When a table search is executed, the HADB server first finds the segment that stores the column data targeted by the search. The HADB server then reads the pages within that segment that store the column data targeted by the search. When performing operations that involve calculations in relation to the value data in a specific column, the HADB server only needs to access the pages that store the target column data. This allows the number of pages that need to be read to be reduced.

■ Column-data compression types

When data is imported into a column store table, the data in each column is compressed as it is stored in the table. There are several column-data compression types. For details about each column-data compression type, see (4) Column-data compression types for column store tables in 5.2.2 Criteria for selecting row store tables and column store tables.

Note

When importing data into a column store table, HADB server automatically selects the compression type based on the data being imported. You can also specify the column-data compression type when defining the column store table.

■ Relationship between deletion of data in column store format and invalid row information pages

If the DELETE statement is executed for data that is stored in a column store table in column store format, the data is invalidated. The data is not deleted from the disk.

The HADB server uses invalid row information pages to manage the information that indicates specific data has been invalidated. Each time the DELETE statement is executed for a column store table, an invalid row information page is allocated and free space in the data DB area decreases by the size of that page.

Therefore, if the DELETE statement is executed for data in column store format when free space in the data DB area is insufficient, an error might occur.

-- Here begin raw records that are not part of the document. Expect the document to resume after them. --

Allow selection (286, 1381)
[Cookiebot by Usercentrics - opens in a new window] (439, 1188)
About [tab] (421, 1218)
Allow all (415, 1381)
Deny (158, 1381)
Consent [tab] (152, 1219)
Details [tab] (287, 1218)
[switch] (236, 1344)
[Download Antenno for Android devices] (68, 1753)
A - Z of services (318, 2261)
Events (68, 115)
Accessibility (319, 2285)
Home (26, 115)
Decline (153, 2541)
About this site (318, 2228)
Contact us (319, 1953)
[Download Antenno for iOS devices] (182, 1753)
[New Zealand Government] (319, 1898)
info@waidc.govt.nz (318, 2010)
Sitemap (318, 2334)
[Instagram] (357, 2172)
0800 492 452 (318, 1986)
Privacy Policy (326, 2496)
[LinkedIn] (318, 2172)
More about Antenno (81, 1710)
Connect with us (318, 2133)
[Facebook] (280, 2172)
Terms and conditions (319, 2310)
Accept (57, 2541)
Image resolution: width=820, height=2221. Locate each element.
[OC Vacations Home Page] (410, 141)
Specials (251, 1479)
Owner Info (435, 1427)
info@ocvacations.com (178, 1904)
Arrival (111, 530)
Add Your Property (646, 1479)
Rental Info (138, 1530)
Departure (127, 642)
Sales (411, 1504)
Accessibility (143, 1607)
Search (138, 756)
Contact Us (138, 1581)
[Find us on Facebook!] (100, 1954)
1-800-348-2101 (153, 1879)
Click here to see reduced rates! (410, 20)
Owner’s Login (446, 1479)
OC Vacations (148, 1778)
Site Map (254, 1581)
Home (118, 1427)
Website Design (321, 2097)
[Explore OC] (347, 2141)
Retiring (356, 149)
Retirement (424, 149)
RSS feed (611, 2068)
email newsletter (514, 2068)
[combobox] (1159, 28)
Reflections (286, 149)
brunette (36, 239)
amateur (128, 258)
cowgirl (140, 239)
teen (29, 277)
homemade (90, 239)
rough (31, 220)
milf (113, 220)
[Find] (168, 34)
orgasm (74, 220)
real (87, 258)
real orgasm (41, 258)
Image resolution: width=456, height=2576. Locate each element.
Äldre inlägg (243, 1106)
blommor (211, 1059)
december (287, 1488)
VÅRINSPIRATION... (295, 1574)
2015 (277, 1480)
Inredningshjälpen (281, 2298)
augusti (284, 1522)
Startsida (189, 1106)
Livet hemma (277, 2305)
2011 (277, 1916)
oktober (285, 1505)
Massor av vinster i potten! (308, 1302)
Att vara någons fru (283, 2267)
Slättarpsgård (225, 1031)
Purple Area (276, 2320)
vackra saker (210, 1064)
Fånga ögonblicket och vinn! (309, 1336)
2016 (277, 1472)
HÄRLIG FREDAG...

■ If the INSERT or UPDATE statement is executed for a column store table

If the INSERT or UPDATE statement is executed for a column store table, the added or updated data is stored in the column store table in row store format. If data is stored in the column store table in row store format, characteristics of the column store table might be adversely affected. For example, the retrieval performance might be degraded at the time of access to specific column data, or the data compression rate might be lowered. Therefore, in situations where the INSERT or UPDATE statement might be executed for a column store table, we recommend that you enable the updated-row columnizing facility. If the updated-row columnizing facility is enabled and data is stored in row store format in a column store table, HADB automatically converts the data into column store format. For details about the updated-row columnizing facility, see 11.18 Using the updated-row columnizing facility (maintaining the retrieval performance for column store tables).